● Material for this task
··········

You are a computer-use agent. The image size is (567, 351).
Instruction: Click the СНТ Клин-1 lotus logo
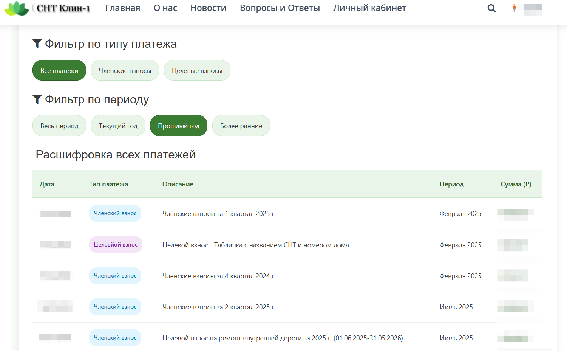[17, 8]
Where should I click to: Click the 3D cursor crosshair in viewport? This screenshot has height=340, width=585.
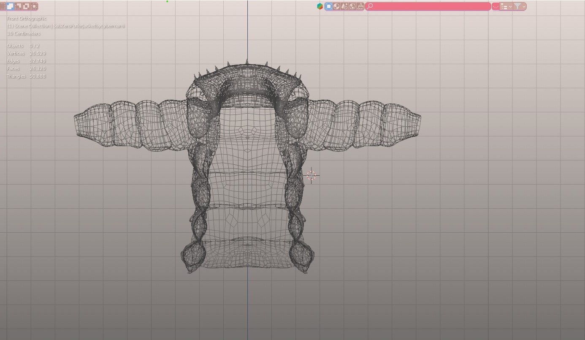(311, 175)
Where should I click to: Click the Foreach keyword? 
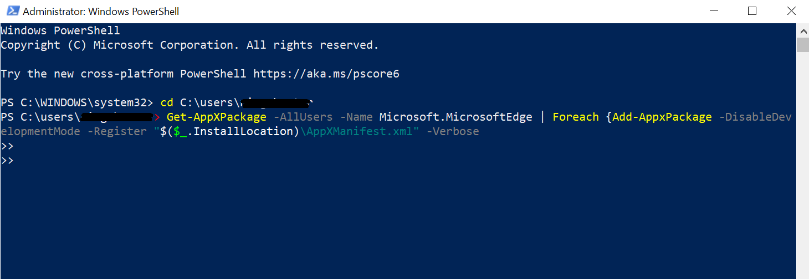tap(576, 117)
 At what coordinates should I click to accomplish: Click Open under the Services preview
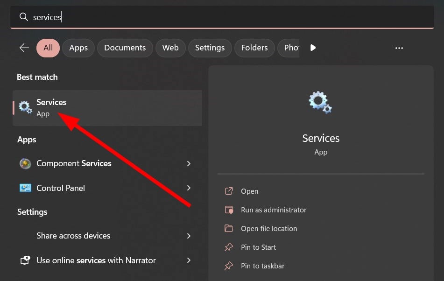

··········

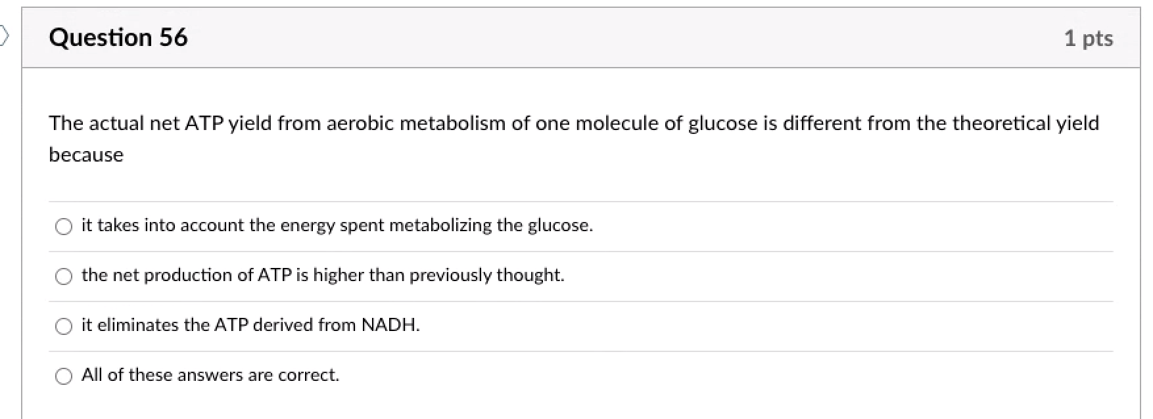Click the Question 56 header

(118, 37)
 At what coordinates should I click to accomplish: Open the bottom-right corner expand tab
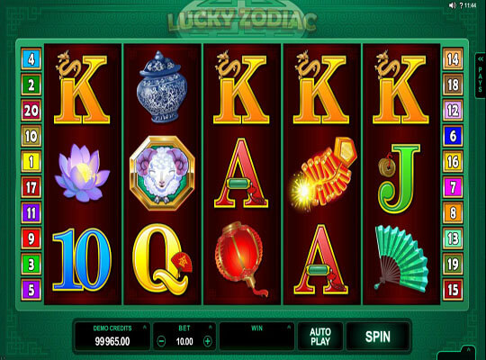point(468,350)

··········

● Your goal
In the records above, find the line containing "Instruction: Click the СНТ Клин-1 lotus logo" and the line containing "At what coordinates should I click to accomplish: Click", then give both of them again word for word along with every line between. Omit any pictures.

● Your response
Instruction: Click the СНТ Клин-1 lotus logo
[17, 8]
Where should I click to: Click the 3D cursor crosshair in viewport? This screenshot has height=340, width=585.
(311, 175)
Where should I click to: Click the Foreach keyword? 
tap(576, 117)
 At what coordinates should I click to accomplish: Click Open under the Services preview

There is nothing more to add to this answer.